State how many lines in the entries below contain the string "Internet", treating uppercase and lowercase as different. Reply with the number alone.

## Begin

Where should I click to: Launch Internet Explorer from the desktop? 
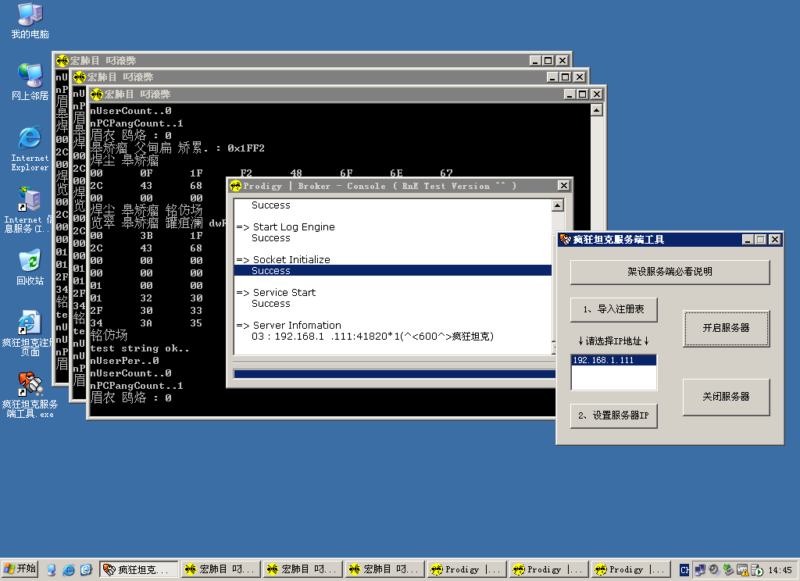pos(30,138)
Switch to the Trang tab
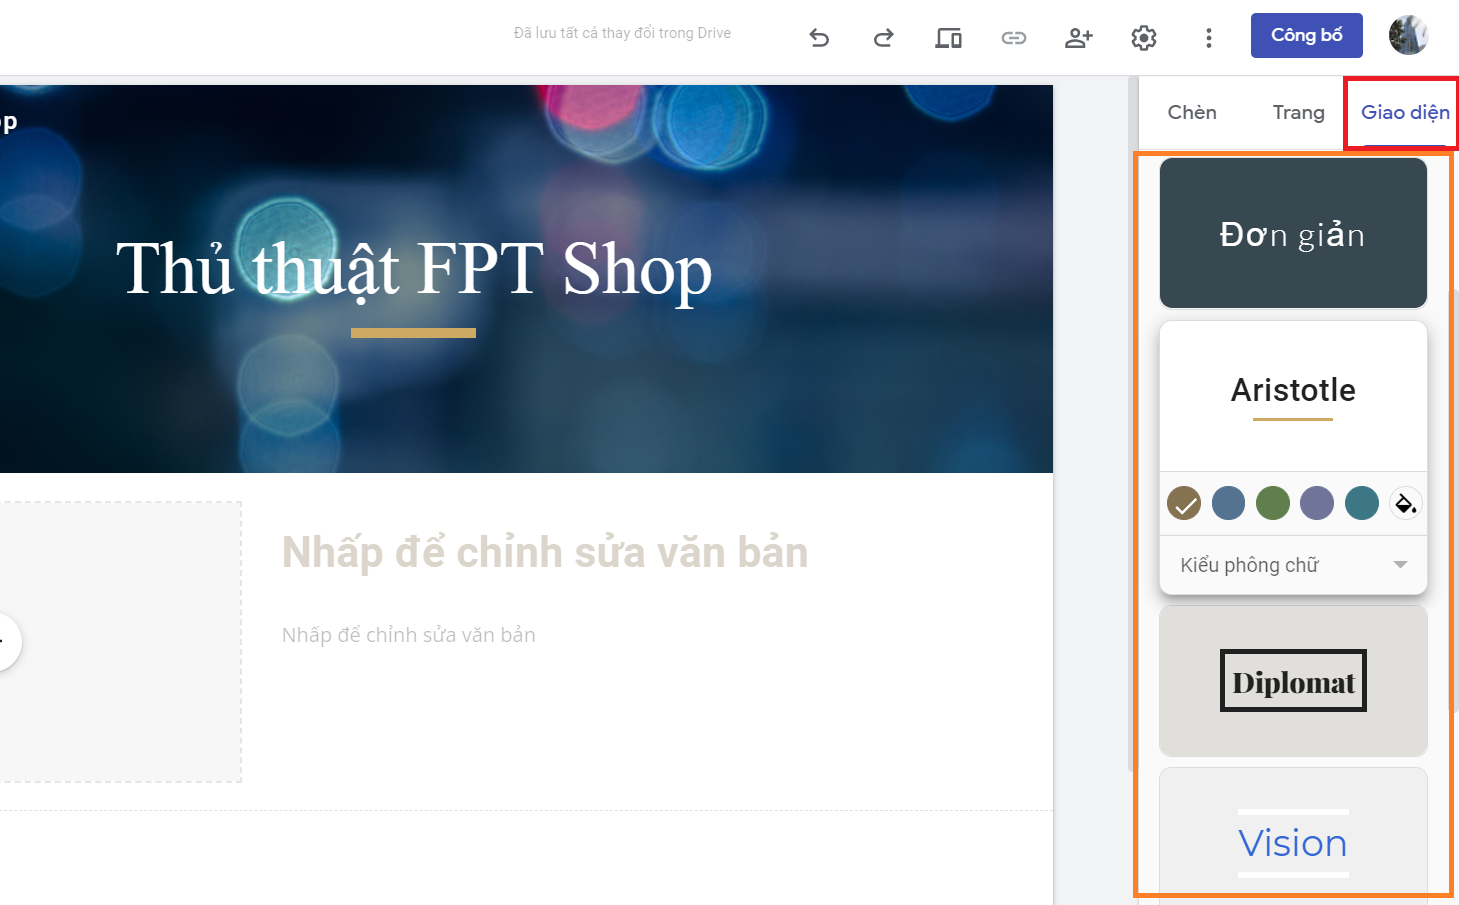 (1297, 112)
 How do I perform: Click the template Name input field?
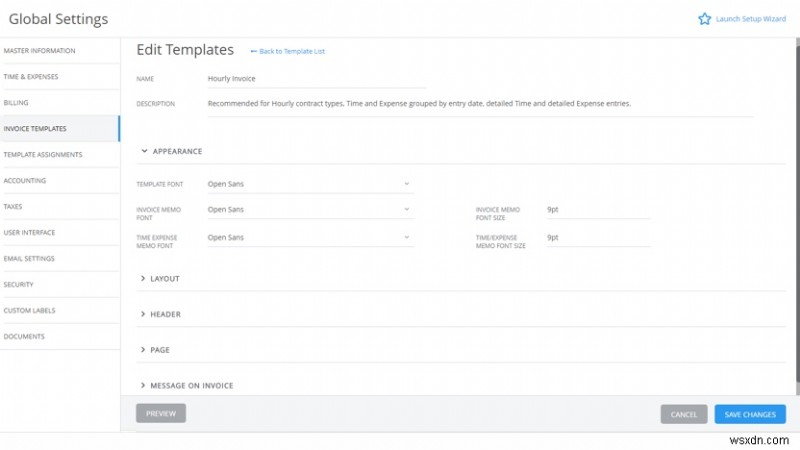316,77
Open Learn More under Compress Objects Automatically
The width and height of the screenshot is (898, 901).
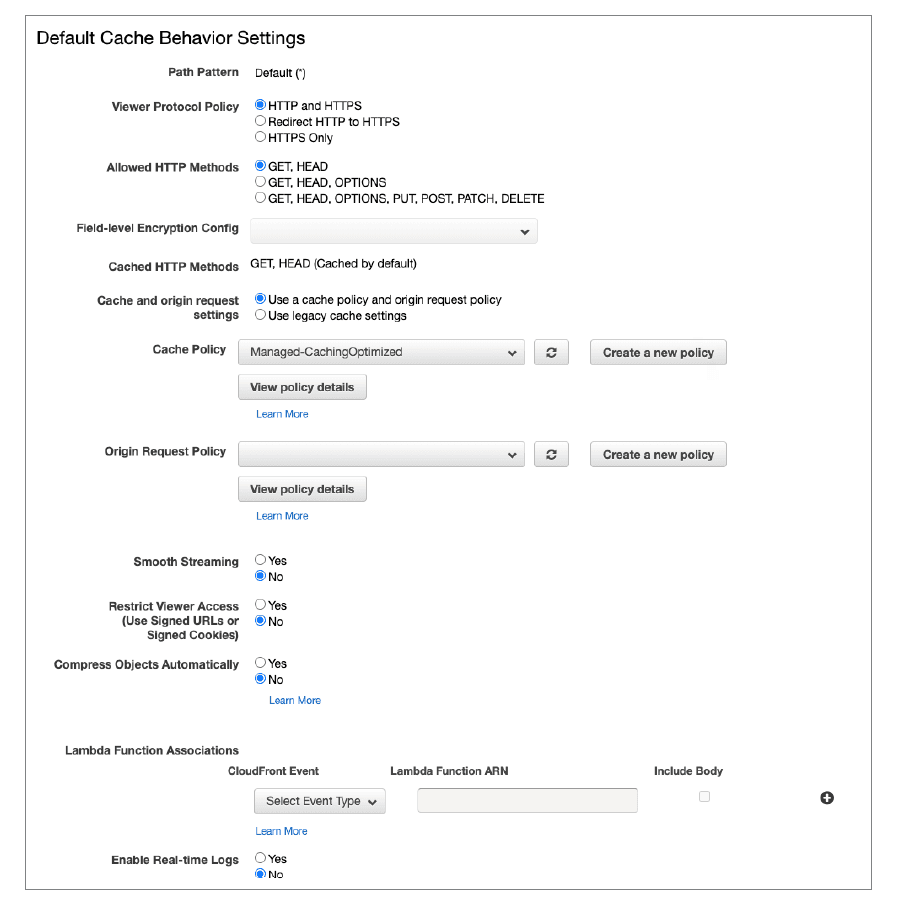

## End

PROBLEM SOLUTION
1